Exercise details ::
Your output should be everything below from the line containing "Screen dimensions: 1000x615" down to the line containing "Image resolution: width=1024", both ends included, copied exactly, with pictures left out.
┌─ Records shown
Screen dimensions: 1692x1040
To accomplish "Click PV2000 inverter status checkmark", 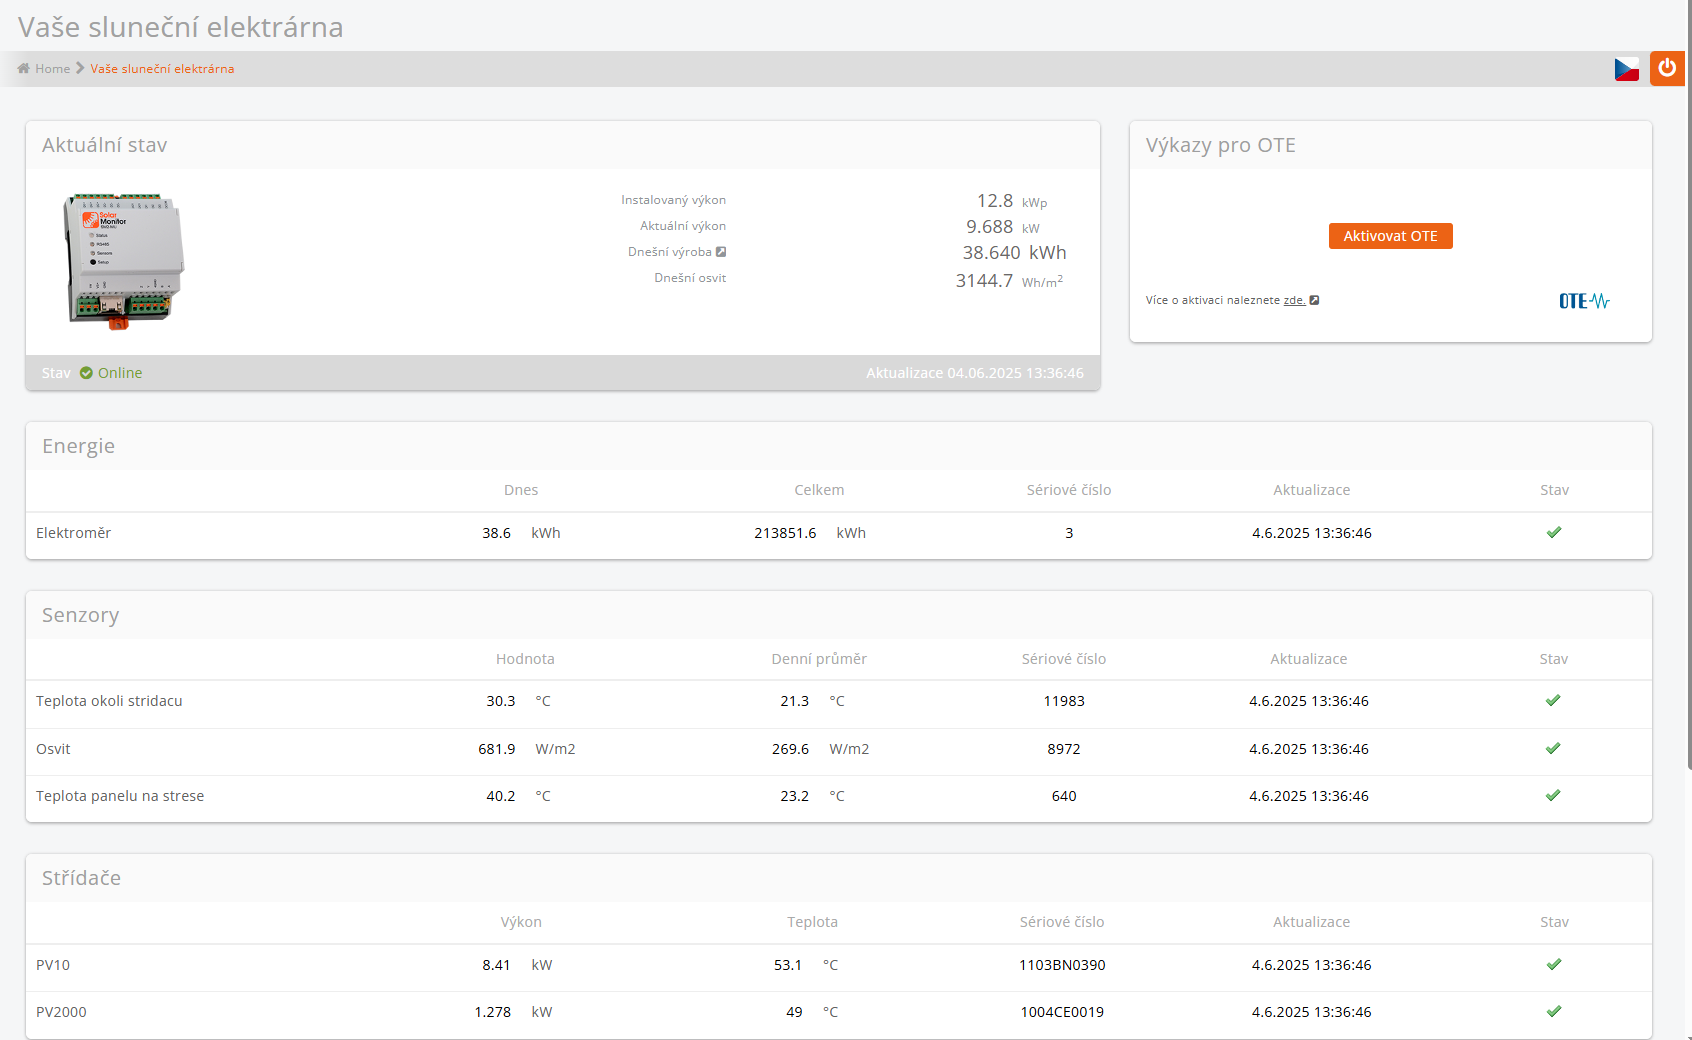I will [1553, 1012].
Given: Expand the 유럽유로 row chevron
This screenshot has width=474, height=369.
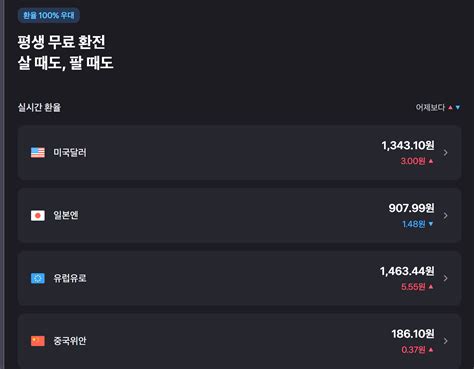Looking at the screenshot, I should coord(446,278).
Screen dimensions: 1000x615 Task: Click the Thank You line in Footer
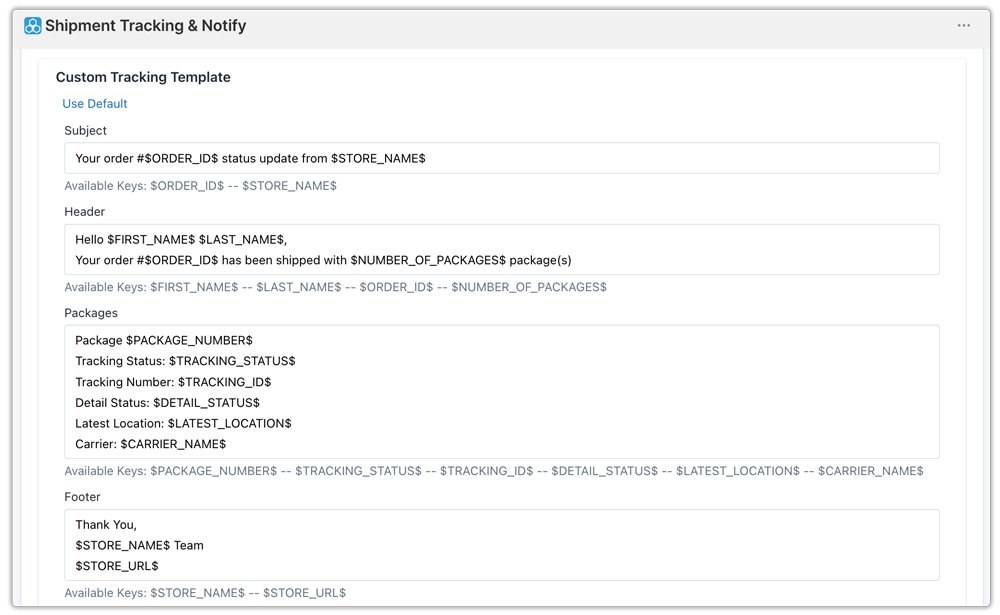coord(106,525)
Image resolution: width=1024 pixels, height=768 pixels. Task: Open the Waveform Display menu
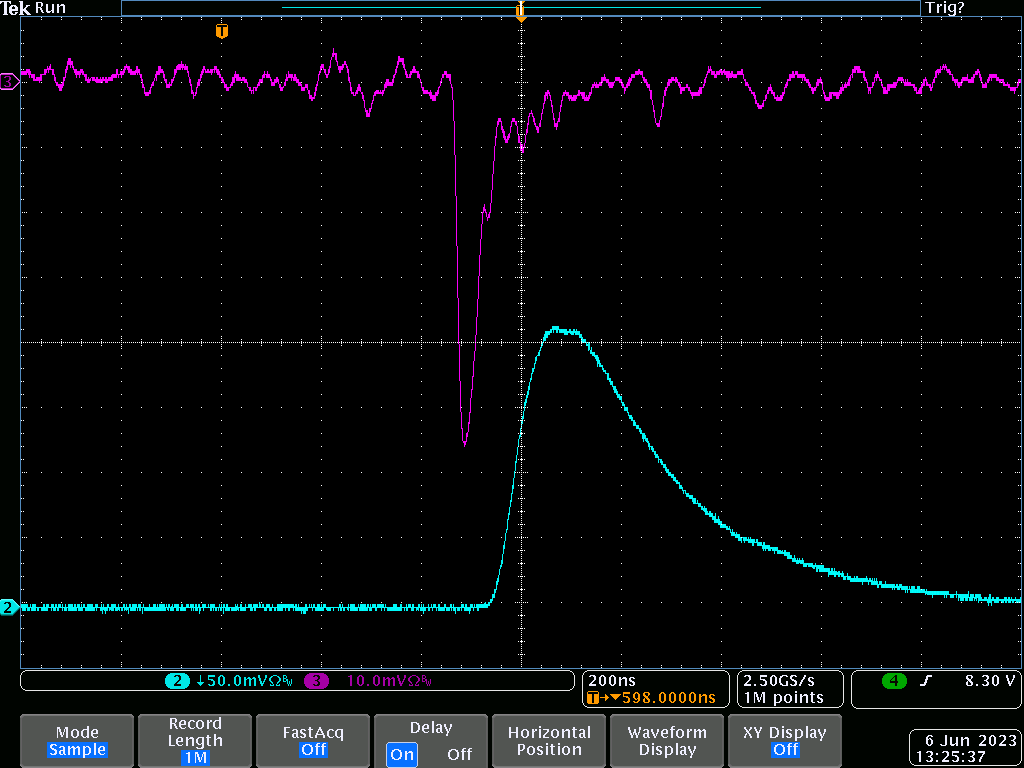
└─
┌─ Records shown
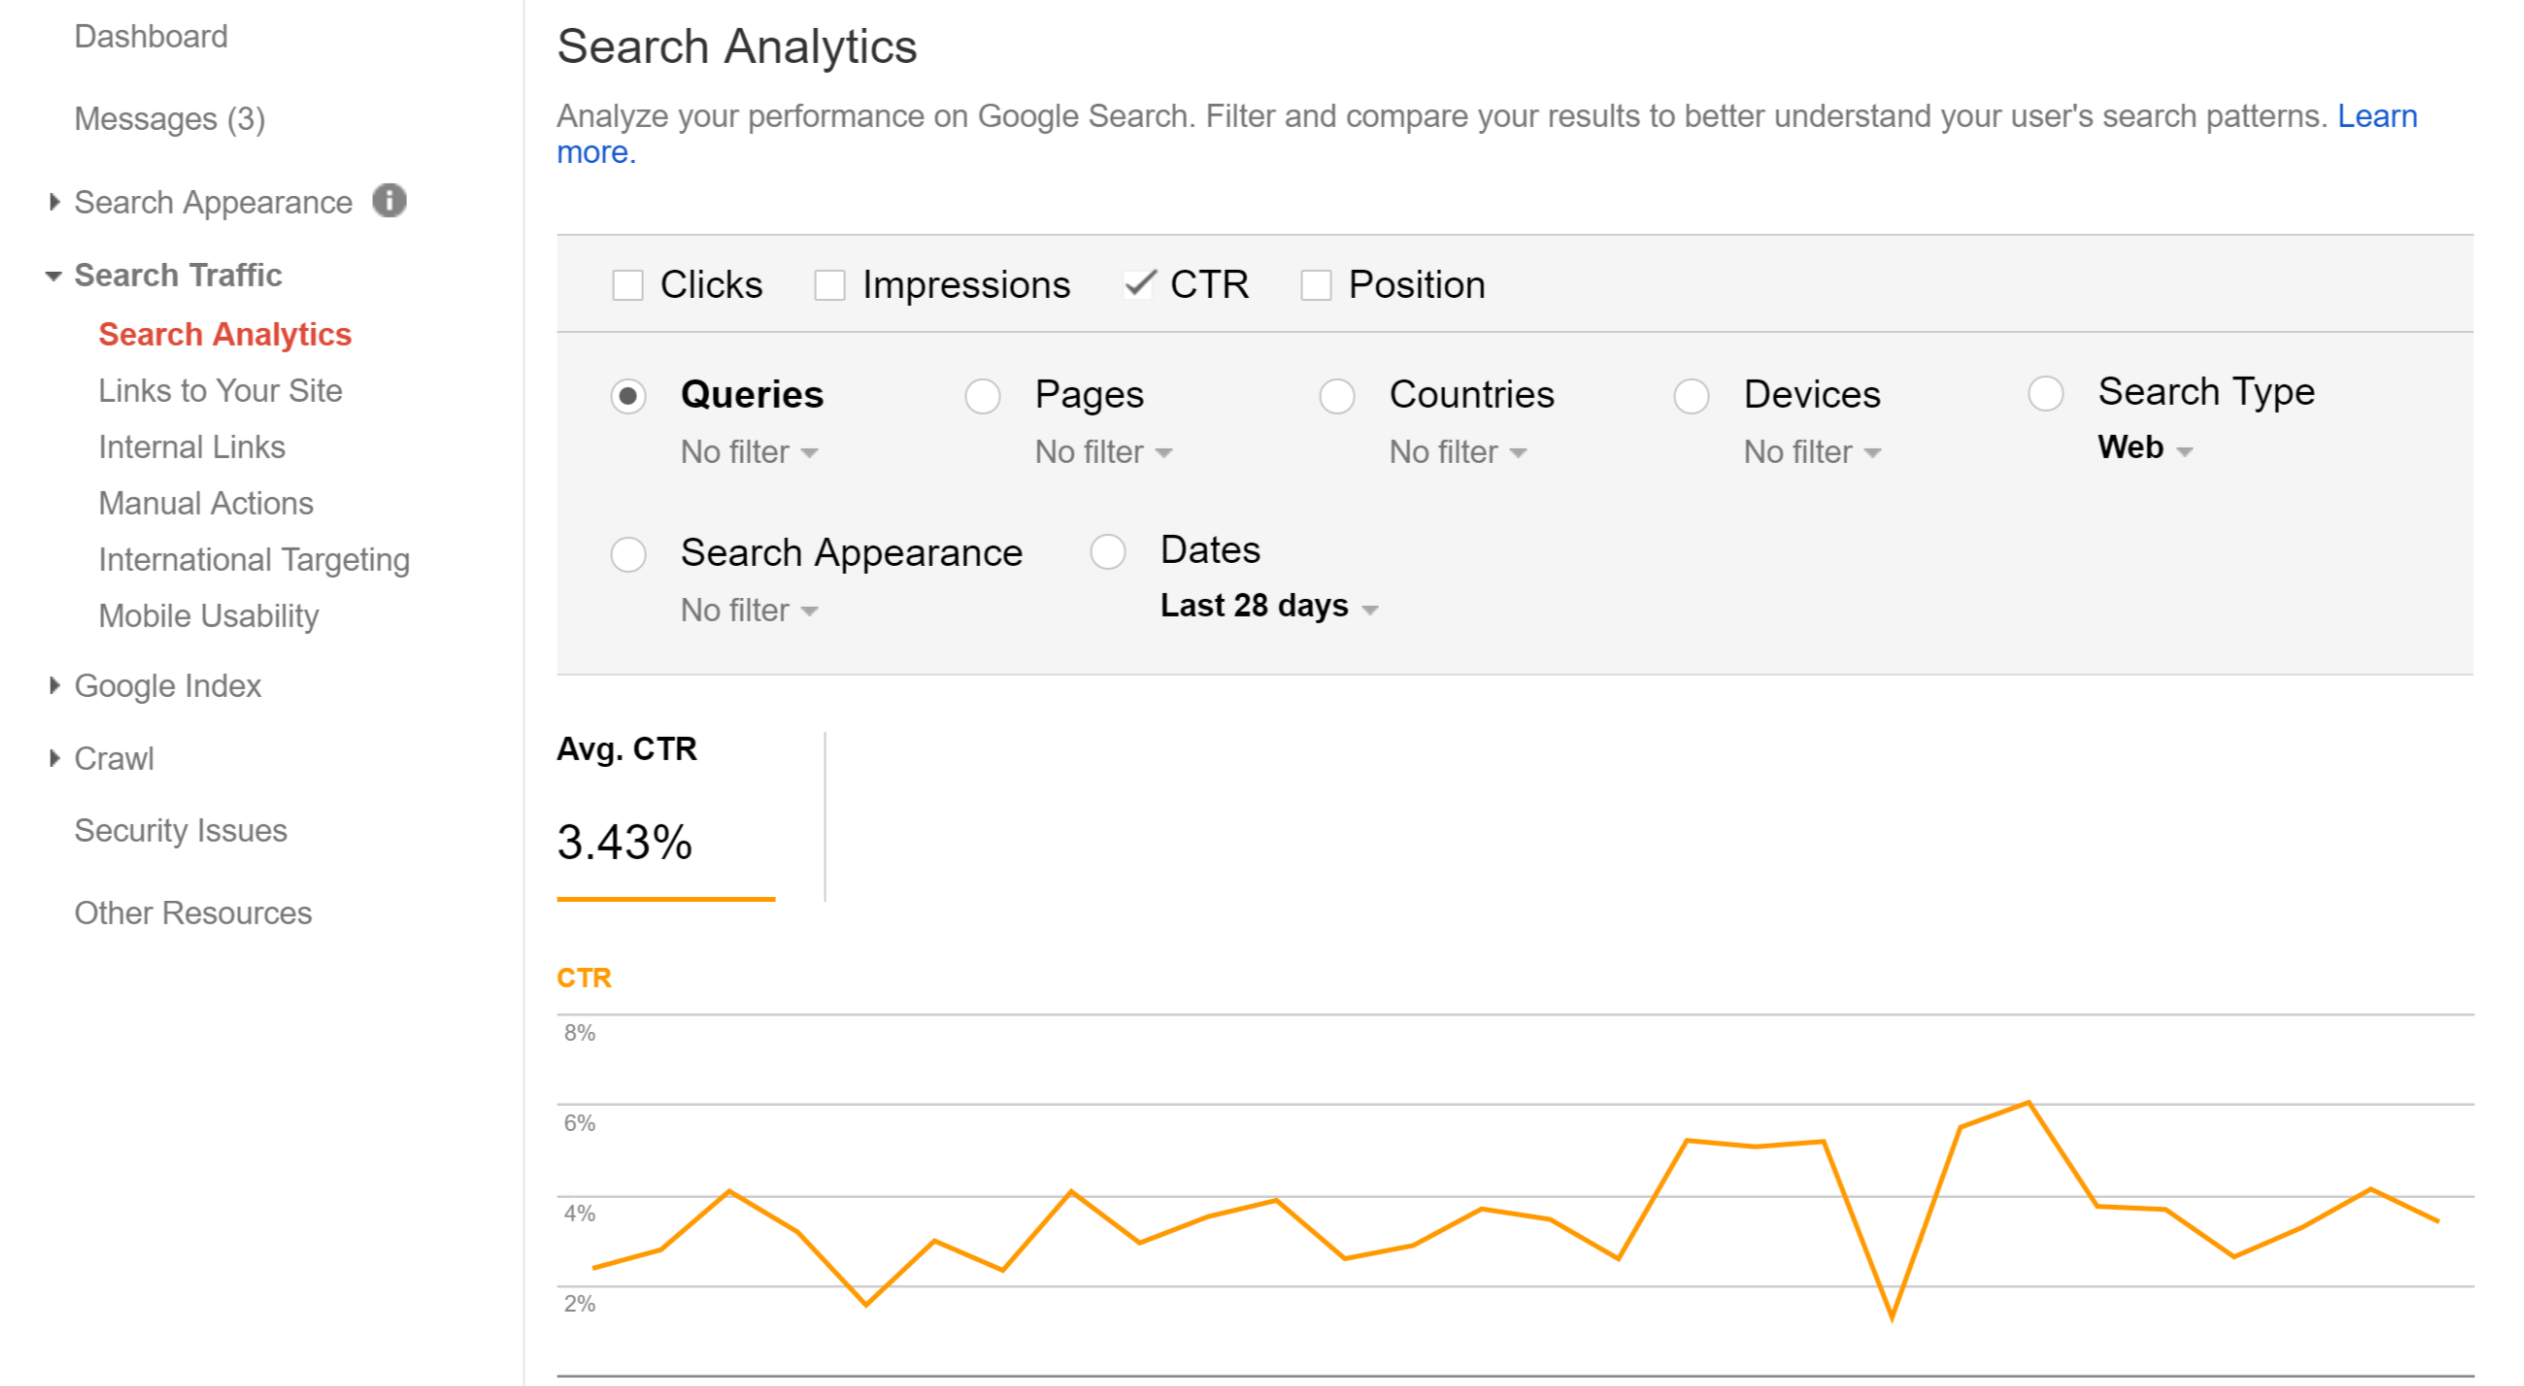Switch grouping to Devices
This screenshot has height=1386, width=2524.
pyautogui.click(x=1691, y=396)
└─
┌─ Records shown
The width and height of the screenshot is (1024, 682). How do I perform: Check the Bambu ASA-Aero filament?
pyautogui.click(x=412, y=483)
└─
Response to the exercise ::
Screen dimensions: 1000x615 Task: Click the Thank You line in Footer
coord(106,525)
Image resolution: width=1024 pixels, height=768 pixels. Task: Open the Waveform Display menu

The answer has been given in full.